#### [Item position entries]

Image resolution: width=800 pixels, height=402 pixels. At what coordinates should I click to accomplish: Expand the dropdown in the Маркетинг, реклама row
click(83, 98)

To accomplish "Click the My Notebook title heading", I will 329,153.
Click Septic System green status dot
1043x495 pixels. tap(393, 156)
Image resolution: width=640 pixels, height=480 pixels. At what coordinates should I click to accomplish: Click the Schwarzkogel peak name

#### [WORK REQUIRED]
Gather every line from the records above that contains the word "accomplish".

#### [FINISHED ANSWER]
Image resolution: width=800 pixels, height=402 pixels. At what coordinates should I click to accomplish: Expand the dropdown in the Маркетинг, реклама row
To accomplish "Click the My Notebook title heading", I will 329,153.
Image resolution: width=640 pixels, height=480 pixels. At what coordinates should I click to accomplish: Click the Schwarzkogel peak name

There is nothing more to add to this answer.